一夥人抬著頭共襄三品官爬牆盛舉,半晌見他從上頭下來,臉上左三道右三道地蹭了幾條苔痕,像是只散漫的大貓,步履輕盈地走到眾人面前,鐮鉤似的唇角勾著潭水波紋閃耀出的光,這一刻眾人竟覺得眼前這人像是匯聚了一身的星辰,璀璨奪目,不可方物。

就好比一個人在做自己最喜歡的事時,那浸透了肺腑而散發出的愉悅和享受。

“回山館。”這人邁步走在了最前面。

再次回到曹溥陳屍的房中,燕子恪有了明確目的地上上下下又搜尋了一番,最後輕描淡寫地丟出一句話:“兇手的作案手法我已破解,把人都叫過來吧。”
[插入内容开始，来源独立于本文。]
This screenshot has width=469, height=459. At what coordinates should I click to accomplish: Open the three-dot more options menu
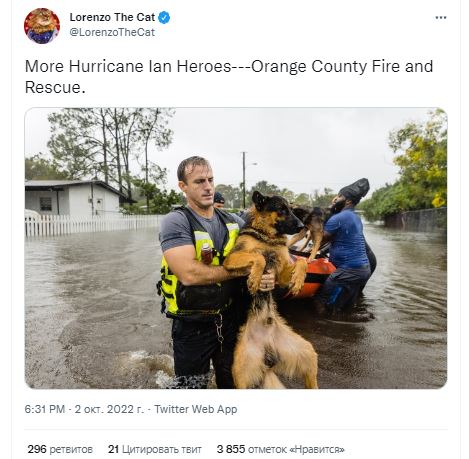(441, 18)
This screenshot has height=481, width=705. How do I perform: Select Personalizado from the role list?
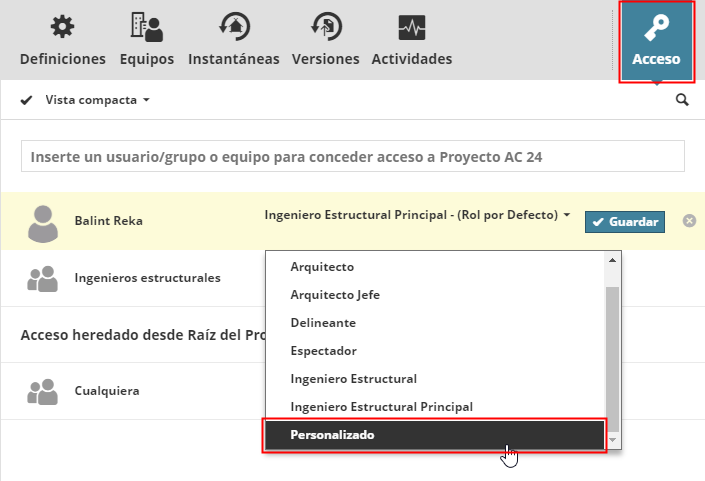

破解了?爬爬山壁就有答案了?有沒有那麼妖啊?!眾衙差面面相覷,卻也不敢怠慢,忙去了兩個到廳裡將所有人都叫進了案發現場,攀巖社的成員們或忐忑或疑慮或面無表情地齊齊望著這房間中光華最盛的那個人,哪怕他只是一聲不吭地站在角落裡,都會令人無法抗拒地將目光投射在他的身上。

這就叫氣場。

“殺害曹溥的兇手,就是……”燕子恪才剛開口,便覺有一團花花綠綠的影子擠了過來。

“大人,我好害怕……”劉雲仙哭哭啼啼搖搖晃晃地向著燕子恪撲過去。

“拿下。”燕子恪涼聲道。

左右衙役立時上前將劉雲仙反剪了雙臂摁跪在當場,劉雲仙嚇得臉色刷白,再沒想到這位看上去風流倜儻的英俊郎君竟是這般冷酷無情,絲毫不肯憐香惜玉。

“擅自打斷本官斷案,視為藐視官威,按律當責廷杖二十,拖出去。”燕子恪語氣平常地吩咐著,屋中眾人卻覺得骨頭縫裡滲涼氣,眼瞅著劉雲仙掙扎哭求著被衙役拖去了院子裡施刑,誰都不敢吱聲,連劉漳都頂著一腦門子冷汗硬撐在那裡。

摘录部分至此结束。